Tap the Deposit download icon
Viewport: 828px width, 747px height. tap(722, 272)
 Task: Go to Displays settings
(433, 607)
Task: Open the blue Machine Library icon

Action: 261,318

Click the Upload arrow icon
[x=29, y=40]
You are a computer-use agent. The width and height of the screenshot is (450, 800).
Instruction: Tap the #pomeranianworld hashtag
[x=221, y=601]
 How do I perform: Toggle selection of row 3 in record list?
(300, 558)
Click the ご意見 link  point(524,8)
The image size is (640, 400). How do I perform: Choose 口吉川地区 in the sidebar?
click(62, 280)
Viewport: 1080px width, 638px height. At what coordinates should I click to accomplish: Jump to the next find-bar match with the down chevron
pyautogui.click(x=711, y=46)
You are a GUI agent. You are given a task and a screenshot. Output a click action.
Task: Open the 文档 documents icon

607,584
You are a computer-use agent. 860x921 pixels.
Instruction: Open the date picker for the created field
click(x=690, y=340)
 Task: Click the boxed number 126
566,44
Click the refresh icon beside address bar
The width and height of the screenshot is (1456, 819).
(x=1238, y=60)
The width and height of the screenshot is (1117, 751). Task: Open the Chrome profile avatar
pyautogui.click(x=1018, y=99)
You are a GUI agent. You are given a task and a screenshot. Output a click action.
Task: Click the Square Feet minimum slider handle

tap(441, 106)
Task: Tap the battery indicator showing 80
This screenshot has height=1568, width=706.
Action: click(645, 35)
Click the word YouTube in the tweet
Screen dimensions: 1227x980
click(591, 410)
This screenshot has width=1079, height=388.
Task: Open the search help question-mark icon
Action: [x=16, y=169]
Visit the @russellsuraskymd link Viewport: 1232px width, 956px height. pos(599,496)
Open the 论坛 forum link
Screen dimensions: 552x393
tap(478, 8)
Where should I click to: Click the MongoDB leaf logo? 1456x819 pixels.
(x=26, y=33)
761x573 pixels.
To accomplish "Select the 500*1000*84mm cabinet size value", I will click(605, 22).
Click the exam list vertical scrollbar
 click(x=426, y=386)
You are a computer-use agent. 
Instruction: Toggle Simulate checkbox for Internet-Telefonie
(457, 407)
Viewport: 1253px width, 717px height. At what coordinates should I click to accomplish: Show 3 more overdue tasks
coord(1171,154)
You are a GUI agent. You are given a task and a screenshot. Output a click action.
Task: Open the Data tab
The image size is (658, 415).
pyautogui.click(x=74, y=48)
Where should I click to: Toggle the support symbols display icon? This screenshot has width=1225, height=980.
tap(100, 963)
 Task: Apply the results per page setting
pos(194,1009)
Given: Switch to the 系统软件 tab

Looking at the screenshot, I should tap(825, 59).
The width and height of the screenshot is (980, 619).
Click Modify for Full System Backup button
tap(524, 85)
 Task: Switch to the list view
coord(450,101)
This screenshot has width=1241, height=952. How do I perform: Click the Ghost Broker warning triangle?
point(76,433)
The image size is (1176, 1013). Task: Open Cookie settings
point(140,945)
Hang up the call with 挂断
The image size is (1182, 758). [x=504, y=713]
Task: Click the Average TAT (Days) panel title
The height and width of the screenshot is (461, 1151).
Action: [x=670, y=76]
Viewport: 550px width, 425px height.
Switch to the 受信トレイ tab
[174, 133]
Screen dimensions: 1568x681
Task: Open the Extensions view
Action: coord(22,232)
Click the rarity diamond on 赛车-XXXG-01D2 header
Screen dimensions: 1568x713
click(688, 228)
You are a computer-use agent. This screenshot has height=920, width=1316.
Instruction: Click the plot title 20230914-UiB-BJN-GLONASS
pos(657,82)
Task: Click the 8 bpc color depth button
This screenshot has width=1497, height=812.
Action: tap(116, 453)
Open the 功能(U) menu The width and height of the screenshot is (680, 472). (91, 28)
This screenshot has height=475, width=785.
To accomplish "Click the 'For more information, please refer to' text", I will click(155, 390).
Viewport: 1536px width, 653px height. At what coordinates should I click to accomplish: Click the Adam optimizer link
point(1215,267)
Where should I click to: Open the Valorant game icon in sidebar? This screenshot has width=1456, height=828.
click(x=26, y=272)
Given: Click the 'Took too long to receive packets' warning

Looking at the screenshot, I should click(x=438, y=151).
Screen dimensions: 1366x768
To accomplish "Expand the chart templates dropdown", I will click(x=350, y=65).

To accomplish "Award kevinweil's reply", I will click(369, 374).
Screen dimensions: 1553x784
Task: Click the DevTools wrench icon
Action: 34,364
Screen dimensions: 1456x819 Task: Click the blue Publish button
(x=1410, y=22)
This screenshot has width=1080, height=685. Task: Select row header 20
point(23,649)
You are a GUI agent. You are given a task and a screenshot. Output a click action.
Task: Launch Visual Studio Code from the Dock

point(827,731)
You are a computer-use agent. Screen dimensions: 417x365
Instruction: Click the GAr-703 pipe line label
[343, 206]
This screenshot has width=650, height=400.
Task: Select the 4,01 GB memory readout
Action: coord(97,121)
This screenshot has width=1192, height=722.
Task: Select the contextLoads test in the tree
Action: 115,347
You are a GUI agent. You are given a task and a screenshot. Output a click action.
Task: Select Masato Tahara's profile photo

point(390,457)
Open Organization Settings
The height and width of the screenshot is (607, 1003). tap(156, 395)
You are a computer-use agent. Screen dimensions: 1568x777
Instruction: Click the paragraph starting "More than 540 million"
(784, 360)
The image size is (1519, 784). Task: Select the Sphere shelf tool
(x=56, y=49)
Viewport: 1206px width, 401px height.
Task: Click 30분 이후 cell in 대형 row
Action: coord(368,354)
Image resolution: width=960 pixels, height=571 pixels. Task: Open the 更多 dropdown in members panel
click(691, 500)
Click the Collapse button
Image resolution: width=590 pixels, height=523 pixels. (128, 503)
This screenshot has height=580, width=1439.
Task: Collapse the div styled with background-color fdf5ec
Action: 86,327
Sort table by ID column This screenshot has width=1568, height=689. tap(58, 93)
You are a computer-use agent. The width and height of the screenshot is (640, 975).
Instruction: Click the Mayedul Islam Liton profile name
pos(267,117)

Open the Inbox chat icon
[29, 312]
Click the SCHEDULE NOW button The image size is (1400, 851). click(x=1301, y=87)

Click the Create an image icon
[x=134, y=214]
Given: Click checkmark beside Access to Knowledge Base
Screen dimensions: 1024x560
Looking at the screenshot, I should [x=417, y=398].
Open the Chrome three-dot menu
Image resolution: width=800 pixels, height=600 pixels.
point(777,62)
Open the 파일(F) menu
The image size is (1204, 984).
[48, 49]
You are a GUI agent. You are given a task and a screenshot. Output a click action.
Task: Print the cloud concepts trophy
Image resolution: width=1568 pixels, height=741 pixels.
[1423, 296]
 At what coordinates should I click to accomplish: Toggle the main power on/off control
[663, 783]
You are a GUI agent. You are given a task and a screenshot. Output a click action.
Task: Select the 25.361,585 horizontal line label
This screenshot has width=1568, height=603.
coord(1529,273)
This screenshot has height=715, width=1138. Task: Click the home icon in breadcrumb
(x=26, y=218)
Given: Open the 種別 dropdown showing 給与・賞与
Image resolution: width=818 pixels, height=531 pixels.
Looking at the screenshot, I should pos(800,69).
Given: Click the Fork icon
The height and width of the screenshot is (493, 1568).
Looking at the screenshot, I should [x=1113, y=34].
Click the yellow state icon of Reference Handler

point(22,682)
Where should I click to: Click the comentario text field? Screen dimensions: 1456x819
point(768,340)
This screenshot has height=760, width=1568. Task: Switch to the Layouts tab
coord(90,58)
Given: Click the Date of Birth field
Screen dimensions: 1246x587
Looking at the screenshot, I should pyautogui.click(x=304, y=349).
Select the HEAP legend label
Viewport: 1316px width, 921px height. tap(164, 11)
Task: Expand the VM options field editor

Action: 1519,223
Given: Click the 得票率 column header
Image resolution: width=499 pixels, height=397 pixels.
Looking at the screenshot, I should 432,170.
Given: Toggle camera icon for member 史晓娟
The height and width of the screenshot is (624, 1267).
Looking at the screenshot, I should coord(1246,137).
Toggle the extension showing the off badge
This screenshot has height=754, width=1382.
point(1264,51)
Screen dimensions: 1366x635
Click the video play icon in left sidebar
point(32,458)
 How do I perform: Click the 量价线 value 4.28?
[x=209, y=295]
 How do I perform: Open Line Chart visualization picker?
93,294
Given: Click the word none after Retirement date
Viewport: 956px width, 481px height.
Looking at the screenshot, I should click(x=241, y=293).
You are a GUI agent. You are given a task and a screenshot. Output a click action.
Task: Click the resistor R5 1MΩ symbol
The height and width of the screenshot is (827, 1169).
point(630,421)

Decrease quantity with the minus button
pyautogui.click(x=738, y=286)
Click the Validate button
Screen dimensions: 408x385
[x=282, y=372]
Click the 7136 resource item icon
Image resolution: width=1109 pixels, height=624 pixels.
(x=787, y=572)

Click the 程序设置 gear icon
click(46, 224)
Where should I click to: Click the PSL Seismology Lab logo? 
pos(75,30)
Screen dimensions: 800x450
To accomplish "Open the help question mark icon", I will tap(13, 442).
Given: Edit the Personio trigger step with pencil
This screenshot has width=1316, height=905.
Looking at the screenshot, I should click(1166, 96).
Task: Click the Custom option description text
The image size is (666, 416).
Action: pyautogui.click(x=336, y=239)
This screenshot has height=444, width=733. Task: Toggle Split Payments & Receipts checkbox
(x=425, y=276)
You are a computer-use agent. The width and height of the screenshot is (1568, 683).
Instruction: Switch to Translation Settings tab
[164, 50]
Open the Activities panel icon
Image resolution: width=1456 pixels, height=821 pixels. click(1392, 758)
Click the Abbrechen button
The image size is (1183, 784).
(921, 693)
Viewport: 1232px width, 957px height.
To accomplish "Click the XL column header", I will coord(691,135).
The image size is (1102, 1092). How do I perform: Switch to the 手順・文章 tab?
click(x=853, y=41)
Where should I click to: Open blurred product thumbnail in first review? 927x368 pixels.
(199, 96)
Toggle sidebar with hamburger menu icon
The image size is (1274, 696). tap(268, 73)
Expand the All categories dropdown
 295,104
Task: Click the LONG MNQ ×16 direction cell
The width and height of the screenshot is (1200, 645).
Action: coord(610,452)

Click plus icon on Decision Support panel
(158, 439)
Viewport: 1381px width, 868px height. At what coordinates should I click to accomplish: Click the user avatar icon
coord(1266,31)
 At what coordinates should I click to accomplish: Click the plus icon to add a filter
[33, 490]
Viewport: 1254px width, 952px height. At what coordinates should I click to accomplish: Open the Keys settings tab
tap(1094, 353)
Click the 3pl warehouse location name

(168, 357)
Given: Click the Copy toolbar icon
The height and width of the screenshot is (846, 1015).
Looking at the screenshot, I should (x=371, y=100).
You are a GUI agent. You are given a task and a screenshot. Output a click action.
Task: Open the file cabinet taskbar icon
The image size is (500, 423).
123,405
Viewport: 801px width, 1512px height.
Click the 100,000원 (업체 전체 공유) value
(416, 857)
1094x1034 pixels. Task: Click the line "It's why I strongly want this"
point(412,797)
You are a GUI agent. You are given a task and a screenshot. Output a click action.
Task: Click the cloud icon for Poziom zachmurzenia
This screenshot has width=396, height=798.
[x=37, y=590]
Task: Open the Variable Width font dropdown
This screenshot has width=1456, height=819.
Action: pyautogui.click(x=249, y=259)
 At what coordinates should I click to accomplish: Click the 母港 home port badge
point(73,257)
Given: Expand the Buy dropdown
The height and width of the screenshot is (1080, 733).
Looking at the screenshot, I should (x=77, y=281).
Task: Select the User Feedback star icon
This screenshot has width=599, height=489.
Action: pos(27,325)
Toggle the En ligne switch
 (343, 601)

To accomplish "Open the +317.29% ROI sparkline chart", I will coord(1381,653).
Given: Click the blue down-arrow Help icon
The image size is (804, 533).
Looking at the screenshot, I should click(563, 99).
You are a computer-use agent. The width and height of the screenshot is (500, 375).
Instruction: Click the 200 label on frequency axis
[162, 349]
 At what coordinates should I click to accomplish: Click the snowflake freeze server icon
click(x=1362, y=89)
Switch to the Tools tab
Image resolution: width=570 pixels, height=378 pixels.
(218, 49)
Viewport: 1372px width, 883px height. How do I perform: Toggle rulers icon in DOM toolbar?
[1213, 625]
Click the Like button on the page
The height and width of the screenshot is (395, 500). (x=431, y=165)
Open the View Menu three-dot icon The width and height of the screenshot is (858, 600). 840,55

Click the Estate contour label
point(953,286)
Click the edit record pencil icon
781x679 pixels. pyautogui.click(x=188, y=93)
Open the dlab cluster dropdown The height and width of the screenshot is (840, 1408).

^^^^^^^^

Rewrite the data from its first line through the line containing "pyautogui.click(x=711, y=46)", changing "Upload arrow icon" to "Download arrow icon" and leaving everything else as it is. Give only those lines.

EXERCISE RESPONSE:
Tap the Deposit download icon
Viewport: 828px width, 747px height. tap(722, 272)
 Task: Go to Displays settings
(433, 607)
Task: Open the blue Machine Library icon

Action: 261,318

Click the Download arrow icon
[x=29, y=40]
You are a computer-use agent. The width and height of the screenshot is (450, 800).
Instruction: Tap the #pomeranianworld hashtag
[x=221, y=601]
 How do I perform: Toggle selection of row 3 in record list?
(300, 558)
Click the ご意見 link  point(524,8)
The image size is (640, 400). How do I perform: Choose 口吉川地区 in the sidebar?
click(62, 280)
Viewport: 1080px width, 638px height. At what coordinates should I click to accomplish: Jump to the next find-bar match with the down chevron
pyautogui.click(x=711, y=46)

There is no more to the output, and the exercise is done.